+++ DATA FOR THIS EXERCISE

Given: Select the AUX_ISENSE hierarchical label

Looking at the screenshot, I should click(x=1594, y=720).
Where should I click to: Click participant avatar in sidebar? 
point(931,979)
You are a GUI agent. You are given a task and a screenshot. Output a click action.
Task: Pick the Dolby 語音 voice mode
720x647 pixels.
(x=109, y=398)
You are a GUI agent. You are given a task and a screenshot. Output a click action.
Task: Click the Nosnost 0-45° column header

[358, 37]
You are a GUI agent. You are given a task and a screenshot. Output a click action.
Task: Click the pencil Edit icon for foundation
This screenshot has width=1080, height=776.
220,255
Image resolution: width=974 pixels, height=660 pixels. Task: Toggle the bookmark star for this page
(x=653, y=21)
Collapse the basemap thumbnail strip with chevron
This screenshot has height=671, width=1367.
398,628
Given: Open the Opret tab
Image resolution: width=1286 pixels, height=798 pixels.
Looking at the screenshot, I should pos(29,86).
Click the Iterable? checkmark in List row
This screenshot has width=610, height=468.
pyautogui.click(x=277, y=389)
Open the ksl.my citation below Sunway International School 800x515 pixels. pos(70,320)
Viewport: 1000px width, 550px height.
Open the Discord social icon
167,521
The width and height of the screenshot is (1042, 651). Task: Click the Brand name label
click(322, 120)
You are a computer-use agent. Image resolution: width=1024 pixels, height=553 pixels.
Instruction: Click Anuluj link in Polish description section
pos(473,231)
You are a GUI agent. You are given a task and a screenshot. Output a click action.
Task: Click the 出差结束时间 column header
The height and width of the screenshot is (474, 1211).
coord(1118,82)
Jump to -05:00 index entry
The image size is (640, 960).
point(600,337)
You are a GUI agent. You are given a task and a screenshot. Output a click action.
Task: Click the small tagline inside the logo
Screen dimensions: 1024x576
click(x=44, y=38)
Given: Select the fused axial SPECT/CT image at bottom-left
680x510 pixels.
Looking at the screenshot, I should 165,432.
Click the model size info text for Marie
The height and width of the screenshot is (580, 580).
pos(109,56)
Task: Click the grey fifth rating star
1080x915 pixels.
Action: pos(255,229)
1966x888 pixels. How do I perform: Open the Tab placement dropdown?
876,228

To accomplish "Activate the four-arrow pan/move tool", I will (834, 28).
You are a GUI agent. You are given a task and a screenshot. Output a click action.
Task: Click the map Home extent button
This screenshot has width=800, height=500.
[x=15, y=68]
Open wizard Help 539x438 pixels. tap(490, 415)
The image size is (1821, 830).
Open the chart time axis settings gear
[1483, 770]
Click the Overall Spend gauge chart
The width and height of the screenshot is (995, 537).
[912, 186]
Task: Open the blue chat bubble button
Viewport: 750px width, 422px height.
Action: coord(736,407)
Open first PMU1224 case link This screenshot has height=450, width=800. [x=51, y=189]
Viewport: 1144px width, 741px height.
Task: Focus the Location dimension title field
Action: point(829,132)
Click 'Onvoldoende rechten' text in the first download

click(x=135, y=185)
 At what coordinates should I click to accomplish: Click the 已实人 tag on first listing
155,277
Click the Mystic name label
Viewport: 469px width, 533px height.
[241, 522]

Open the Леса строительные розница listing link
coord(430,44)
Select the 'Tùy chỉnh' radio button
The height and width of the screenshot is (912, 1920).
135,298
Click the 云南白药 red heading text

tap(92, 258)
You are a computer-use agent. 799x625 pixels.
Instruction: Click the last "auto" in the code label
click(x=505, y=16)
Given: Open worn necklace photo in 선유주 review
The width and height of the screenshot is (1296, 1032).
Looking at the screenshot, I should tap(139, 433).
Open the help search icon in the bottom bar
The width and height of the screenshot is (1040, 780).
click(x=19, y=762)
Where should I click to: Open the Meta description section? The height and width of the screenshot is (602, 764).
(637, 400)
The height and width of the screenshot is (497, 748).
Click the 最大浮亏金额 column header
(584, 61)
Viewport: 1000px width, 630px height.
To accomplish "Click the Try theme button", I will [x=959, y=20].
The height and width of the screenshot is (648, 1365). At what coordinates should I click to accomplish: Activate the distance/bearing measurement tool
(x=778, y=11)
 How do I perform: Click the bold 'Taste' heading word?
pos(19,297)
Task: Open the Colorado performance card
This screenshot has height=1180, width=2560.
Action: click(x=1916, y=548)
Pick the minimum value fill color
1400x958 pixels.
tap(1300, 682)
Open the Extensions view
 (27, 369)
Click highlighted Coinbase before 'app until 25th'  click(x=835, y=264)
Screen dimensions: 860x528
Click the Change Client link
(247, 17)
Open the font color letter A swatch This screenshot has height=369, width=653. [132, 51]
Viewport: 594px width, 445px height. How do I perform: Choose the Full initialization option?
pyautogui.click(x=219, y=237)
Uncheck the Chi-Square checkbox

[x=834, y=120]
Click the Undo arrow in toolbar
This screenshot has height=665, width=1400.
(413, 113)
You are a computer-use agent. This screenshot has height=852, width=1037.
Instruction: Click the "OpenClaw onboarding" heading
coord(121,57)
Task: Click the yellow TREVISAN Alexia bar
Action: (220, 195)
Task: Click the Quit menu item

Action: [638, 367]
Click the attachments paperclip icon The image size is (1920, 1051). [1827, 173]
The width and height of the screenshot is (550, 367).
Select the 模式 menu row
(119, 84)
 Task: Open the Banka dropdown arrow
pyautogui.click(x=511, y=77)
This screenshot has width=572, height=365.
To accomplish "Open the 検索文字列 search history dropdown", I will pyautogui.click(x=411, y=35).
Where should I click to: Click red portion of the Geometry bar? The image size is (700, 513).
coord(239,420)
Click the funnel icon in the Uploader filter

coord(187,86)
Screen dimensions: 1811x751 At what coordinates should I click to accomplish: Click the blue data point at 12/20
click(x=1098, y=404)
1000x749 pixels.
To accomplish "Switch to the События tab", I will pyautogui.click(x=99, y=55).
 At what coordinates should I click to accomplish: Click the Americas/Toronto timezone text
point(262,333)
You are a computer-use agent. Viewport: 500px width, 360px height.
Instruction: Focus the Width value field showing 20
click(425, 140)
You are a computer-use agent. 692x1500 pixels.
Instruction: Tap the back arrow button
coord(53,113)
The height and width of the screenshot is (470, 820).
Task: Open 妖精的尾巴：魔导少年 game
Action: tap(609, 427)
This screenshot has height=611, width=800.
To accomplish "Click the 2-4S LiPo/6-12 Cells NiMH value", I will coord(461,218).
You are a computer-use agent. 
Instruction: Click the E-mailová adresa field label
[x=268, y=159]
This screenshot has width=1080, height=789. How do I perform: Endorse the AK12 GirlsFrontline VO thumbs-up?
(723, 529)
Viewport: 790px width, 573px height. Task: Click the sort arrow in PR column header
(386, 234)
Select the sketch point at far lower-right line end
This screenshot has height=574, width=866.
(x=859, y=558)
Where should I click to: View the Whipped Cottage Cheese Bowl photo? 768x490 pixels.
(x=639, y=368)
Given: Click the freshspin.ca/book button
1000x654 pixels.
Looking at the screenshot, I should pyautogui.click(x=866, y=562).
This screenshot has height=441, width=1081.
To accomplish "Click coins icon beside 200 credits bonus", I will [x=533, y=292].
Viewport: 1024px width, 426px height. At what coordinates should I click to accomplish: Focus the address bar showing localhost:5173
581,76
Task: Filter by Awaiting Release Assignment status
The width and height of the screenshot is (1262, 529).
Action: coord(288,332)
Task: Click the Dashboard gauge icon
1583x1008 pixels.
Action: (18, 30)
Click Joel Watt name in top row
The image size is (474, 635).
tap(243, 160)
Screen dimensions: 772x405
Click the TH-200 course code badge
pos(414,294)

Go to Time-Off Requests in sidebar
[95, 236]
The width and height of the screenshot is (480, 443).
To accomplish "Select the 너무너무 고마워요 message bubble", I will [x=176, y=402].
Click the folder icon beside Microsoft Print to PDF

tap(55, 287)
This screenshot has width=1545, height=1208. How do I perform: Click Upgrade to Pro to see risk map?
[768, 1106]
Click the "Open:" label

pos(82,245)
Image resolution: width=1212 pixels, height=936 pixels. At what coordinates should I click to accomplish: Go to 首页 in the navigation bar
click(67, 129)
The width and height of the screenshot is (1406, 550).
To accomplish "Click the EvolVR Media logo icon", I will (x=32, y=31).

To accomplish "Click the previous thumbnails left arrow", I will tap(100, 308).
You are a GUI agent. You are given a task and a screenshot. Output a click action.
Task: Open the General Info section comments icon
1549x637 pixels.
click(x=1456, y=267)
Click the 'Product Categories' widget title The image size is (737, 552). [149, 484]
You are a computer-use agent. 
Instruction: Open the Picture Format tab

++++++

[WHAT NEEDS TO BE DONE]
Take every line from the records that holds "will" and copy it down.

[COMPLETED EXERCISE]
To accomplish "Activate the four-arrow pan/move tool", I will (834, 28).
To accomplish "Click the Try theme button", I will [x=959, y=20].
To accomplish "Open the 検索文字列 search history dropdown", I will pyautogui.click(x=411, y=35).
To accomplish "Switch to the События tab", I will pyautogui.click(x=99, y=55).
To accomplish "Click the 2-4S LiPo/6-12 Cells NiMH value", I will coord(461,218).
To accomplish "Click coins icon beside 200 credits bonus", I will [x=533, y=292].
To accomplish "Select the 너무너무 고마워요 message bubble", I will [x=176, y=402].
To accomplish "Click the EvolVR Media logo icon", I will (x=32, y=31).
To accomplish "Click the previous thumbnails left arrow", I will tap(100, 308).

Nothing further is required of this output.